| Task goal |
Pick out every line in the data below that holds "page".

::::

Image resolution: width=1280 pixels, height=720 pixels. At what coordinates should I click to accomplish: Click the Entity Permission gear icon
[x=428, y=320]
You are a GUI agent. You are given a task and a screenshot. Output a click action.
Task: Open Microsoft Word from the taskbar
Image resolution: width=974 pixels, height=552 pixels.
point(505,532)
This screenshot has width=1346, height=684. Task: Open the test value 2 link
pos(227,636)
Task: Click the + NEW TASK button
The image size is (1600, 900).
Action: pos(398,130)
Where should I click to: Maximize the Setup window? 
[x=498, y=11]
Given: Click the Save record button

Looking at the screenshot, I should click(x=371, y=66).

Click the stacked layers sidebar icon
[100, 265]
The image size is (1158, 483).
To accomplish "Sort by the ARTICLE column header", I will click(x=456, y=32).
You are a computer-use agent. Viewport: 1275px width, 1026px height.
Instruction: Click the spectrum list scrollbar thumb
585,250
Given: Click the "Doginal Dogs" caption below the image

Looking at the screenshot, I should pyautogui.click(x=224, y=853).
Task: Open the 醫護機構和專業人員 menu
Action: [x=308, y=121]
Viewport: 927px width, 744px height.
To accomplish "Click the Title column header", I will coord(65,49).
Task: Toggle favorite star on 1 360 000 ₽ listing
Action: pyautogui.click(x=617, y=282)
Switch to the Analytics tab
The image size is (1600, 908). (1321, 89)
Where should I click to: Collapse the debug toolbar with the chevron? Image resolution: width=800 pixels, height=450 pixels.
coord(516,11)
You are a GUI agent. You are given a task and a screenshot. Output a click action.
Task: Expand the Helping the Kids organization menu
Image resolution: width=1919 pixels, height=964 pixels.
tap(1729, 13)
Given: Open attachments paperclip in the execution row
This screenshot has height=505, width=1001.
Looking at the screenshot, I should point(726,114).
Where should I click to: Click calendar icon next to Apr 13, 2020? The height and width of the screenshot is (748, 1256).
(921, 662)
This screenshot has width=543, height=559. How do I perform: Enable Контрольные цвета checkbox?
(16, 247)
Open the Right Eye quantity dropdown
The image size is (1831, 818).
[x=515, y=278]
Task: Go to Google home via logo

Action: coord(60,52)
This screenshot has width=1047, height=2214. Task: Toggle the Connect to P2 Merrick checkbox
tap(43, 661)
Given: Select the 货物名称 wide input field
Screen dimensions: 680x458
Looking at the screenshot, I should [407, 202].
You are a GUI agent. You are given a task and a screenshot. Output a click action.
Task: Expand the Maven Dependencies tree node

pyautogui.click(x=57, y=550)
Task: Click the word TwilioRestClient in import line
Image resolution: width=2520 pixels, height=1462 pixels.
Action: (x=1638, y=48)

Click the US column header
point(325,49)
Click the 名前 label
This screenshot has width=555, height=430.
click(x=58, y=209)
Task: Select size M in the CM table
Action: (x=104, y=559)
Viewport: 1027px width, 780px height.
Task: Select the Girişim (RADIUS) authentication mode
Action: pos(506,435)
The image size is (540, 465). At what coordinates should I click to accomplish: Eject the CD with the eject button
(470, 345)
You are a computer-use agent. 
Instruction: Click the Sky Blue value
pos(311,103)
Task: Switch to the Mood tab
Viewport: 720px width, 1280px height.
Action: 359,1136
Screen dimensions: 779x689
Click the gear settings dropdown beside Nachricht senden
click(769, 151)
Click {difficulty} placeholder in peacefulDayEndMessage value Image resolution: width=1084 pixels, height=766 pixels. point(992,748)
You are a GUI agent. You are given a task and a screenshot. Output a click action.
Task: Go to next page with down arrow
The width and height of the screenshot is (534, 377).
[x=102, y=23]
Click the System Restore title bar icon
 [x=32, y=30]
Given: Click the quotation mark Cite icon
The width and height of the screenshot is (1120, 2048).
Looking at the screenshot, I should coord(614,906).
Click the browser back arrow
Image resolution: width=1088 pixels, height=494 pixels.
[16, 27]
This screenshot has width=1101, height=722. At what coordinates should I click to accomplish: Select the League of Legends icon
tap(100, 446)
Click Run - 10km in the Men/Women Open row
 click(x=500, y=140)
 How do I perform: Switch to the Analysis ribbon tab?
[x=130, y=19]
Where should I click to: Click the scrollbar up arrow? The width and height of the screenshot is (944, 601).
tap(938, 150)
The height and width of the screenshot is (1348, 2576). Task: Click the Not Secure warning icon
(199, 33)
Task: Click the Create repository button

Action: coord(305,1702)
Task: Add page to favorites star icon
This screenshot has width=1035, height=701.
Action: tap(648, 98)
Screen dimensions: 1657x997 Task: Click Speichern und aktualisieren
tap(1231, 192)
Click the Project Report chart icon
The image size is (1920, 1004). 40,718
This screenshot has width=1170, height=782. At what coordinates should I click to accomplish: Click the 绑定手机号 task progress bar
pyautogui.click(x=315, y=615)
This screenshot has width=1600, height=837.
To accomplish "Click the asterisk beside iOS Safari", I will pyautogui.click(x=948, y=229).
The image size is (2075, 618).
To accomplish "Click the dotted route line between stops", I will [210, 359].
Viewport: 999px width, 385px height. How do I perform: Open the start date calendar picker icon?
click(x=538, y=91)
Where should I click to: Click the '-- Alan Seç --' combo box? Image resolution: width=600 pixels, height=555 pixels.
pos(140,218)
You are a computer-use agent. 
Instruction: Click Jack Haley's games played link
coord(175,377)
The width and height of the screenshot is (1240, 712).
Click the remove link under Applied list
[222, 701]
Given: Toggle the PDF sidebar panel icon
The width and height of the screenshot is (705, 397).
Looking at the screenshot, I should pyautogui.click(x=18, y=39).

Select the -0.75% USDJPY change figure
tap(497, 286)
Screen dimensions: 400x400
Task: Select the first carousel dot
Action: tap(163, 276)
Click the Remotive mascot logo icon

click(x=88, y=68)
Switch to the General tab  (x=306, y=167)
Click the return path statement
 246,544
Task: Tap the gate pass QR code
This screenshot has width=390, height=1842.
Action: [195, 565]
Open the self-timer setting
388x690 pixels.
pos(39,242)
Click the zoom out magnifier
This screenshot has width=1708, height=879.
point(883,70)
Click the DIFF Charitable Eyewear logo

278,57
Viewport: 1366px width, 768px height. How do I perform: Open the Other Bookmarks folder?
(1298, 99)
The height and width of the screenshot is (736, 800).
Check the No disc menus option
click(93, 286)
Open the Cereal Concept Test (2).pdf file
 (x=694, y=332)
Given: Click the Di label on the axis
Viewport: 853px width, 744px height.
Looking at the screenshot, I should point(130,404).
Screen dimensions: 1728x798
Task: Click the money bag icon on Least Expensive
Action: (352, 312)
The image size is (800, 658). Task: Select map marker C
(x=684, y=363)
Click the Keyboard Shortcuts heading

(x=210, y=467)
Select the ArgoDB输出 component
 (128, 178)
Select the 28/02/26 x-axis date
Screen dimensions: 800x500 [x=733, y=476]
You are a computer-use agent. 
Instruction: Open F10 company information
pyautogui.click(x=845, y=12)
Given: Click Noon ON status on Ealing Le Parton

::::

| Task result |
Task: Go to next page with down arrow
Task: Add page to favorites star icon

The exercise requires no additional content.